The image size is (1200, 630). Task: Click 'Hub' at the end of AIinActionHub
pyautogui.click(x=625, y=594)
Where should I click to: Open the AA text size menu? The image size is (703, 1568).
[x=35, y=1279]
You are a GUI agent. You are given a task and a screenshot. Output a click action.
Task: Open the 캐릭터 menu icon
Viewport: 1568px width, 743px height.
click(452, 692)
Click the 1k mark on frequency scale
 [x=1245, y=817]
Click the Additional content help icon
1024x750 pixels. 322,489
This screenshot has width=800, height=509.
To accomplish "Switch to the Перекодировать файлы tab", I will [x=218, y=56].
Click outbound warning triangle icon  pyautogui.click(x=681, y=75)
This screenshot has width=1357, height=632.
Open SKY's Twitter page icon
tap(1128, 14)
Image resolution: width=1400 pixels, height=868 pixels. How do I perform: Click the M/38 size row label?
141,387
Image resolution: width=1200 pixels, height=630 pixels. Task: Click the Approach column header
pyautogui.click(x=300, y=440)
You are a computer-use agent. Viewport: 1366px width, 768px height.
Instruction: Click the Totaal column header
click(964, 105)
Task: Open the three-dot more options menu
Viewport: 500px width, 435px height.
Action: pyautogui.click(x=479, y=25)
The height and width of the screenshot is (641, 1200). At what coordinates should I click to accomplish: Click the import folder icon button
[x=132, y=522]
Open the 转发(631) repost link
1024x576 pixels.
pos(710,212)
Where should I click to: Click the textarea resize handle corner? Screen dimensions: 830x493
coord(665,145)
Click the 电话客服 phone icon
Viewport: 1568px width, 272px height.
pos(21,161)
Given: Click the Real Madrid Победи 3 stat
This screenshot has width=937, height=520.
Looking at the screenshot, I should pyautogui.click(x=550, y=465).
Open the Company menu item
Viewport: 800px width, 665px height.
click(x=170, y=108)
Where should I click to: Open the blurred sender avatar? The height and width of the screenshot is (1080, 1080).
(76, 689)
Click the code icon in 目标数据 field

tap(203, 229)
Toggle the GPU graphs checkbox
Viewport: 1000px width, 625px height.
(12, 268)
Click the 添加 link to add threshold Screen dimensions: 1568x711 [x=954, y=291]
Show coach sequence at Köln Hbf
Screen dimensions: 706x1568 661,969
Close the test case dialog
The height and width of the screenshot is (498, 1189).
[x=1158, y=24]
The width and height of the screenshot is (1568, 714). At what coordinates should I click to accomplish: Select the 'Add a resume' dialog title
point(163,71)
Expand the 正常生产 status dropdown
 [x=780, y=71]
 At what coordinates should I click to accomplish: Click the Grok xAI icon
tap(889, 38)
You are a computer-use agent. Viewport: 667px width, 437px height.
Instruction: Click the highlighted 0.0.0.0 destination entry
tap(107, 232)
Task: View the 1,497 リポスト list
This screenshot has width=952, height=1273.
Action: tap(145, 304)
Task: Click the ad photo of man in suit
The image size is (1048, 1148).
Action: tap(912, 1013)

• _YOUR OBJECTIVE_:
Retype the lines from the one containing "At what coordinates should I click to accomplish: Click the Grok" through the end of the records, without changing them.

• _COMPLETE OUTPUT_:
 At what coordinates should I click to accomplish: Click the Grok xAI icon
tap(889, 38)
You are a computer-use agent. Viewport: 667px width, 437px height.
Instruction: Click the highlighted 0.0.0.0 destination entry
tap(107, 232)
Task: View the 1,497 リポスト list
This screenshot has width=952, height=1273.
Action: tap(145, 304)
Task: Click the ad photo of man in suit
The image size is (1048, 1148).
Action: tap(912, 1013)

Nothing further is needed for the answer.